The method isLive:at: is purely an interface for testing. There are a few helper methods for testing, they may indicate problems in the code but at this time it's hard to say.
TestInterferenceGraphGeneration>>testRetInterferance is a good example these tests. They do need some refactoring.
testRetInterferance |source | machine := MachineX86 new. source := MedMethod createAssembly: #((block 1 (mov 1 t1) (mov 2 t2) (add t1 t2) (ret) )) for: machine. allocator := ColouringRegisterAllocator new initialiseSource: source machine: machine. allocator analyseLiveness. allocator buildInterferenceGraph. self should: [allocator interferes: (machine registerNamed: #t1) with: (machine registerNamed: #t2)]. self should: [allocator interferes: (machine registerNamed: #t2) with: (machine registerNamed: #t1)].The first section just runs the interference graph generator for a simple code sequence "#((block 1 (mov 1 t1) (mov 2 t2) (add t1 t2) (ret) ))". So that section should be refactored into something like:
testRetInterferance
self generateInterferenceGraph: #((block 1 ...))
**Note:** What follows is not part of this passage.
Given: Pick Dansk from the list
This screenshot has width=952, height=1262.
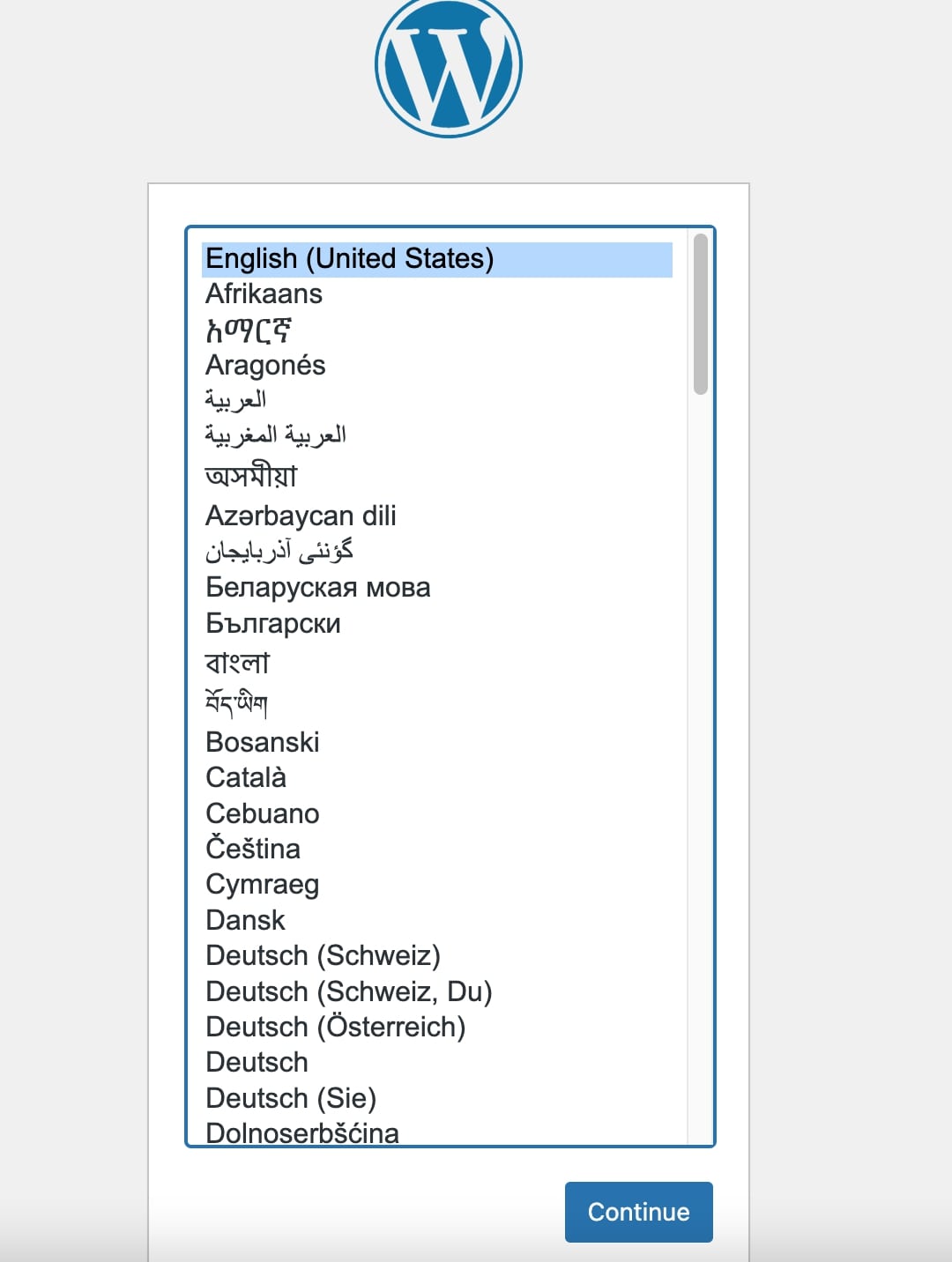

self should: "check the interference graph"
When creating a suite of tests often the later tests are copy and
pasted from the first one. Until it becomes clear what code is
replicated and what code is always the same I'm fine with this. Test
code tends to be more formulaic than production code but both should
be readable. Readability is more important for test code because only
the clarity makes us trust it, there are no tests of test code.
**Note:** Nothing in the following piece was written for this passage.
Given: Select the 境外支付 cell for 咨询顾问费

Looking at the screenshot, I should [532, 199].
TestInterferenceGraphVerification>>verifyInterferenceGraph is a
consistency checking method. It is only called in
testReturn42Interferance and checks the validity of the interference
graph created. TestInstructionSelector>>verifySelector is a better
example of a verify method. I'll probably add the verify message to
all the tests when I next work on interference graph generation. Verify
methods have really payed off when building shared structures.
The register allocator is logically split into two stages, pushing the temporaries onto the stack then popping them all off. The pushing stage makes preliminary decisions including which registers are potential register candidates. This split between the pushing phase then the popping phase creates a problem for testing because the exact order that the registers are pushed is non deterministic. The order depends on the order Sets are iterated over which depends on object ID's which are different each time the code is run.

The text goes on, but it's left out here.